The purpose of this study was to investigate the association of Vitamin D Receptor (VDR) gene polymorphisms and VDR levels with lumbar disc degeneration (LDD). TaqMan SNP Genotyping Assay was utilized to probe VDR gene polymorphisms including the FokI (rs2228570), ApaI (rs7975232) and TaqI (rs731236) in 454 patients with LDD and 485 controls. Enzyme-Linked Immunosorbent Assay (ELISA) was used to detect plasma VDR levels. The patients with LDD were divided into three subgroups (subgroup 1: lumbar disc herniation; subgroup 2: lumbar spinal stenosis; subgroup 3: lumbar spondylolisthesis) to further probe the association of plasma VDR levels and VDR gene polymorphisms and LDD. Moreover, immunohistochemistry (IHC) was implemented to evaluate VDR expression in lumbar degenerated disc and normal disc. Allele and genotype frequency of TaqI (rs731236) were significantly different in patients with LDD and controls (all P < 0.05).
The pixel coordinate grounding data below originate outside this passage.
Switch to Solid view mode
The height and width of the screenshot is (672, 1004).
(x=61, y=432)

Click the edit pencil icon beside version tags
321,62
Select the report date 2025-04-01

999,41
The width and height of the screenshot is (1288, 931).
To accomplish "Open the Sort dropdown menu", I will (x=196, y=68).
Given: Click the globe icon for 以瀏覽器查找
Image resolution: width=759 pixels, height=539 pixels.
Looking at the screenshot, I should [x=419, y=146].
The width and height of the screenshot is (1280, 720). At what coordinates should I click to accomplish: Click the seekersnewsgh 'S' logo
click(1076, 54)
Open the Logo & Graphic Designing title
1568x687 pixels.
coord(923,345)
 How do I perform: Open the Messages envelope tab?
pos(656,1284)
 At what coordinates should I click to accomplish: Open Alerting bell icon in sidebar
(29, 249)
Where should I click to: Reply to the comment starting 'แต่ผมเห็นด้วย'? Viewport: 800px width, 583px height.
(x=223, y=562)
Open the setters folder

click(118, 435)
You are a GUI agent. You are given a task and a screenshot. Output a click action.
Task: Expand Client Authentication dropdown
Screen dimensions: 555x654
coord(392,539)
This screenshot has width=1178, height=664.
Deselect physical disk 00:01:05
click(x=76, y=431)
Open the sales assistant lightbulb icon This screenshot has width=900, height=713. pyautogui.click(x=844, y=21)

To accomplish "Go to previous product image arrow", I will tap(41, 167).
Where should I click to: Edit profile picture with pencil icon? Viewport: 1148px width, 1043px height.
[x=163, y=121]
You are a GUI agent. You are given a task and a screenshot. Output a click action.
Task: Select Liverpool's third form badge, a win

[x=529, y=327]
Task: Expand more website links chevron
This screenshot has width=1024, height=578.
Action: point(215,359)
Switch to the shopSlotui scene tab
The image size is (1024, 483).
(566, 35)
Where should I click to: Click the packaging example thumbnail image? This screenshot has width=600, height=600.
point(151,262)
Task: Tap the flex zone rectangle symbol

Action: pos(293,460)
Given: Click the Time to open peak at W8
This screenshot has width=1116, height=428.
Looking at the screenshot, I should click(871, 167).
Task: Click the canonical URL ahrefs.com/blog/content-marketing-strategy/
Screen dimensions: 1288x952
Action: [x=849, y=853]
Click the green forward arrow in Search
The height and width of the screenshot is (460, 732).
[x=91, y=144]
For TaqI polymorphism, the frequencies of T allele were significantly higher in the LDD patients compared with controls (OR = 1.319; 95%CI 1.091 to 1.595; P = 0.004, adjusted (OR = 1.319; 95%CI 1.091 to 1.595; P = 0.004, adjusted OR = 1.383; 95%CI 1.135 to 1.684; P = 0.016). Furthermore, the allele distribution showed a higher frequency of the T allele in the patients with lumbar disc herniation in subgroup 1 (OR = 1.384; 95% CI 1.105 to 1.732; P = 0.004, adjusted OR = 1.319; 95%CI 1.091 to 1.595; P = 0.016). Plasma VDR levels and VDR expression were significantly lower in patients with LDD compared with controls (all P < 0.05). Moreover, the TT genotype of TaqI polymorphism was significantly associated with lower plasma VDR levels in patients with LDD (P = 0.002). TaqI (rs731236) polymorphism was associated with a predisposition to LDD. Plasma VDR and VDR expression levels may be the marker for the occurrence and development of LDD.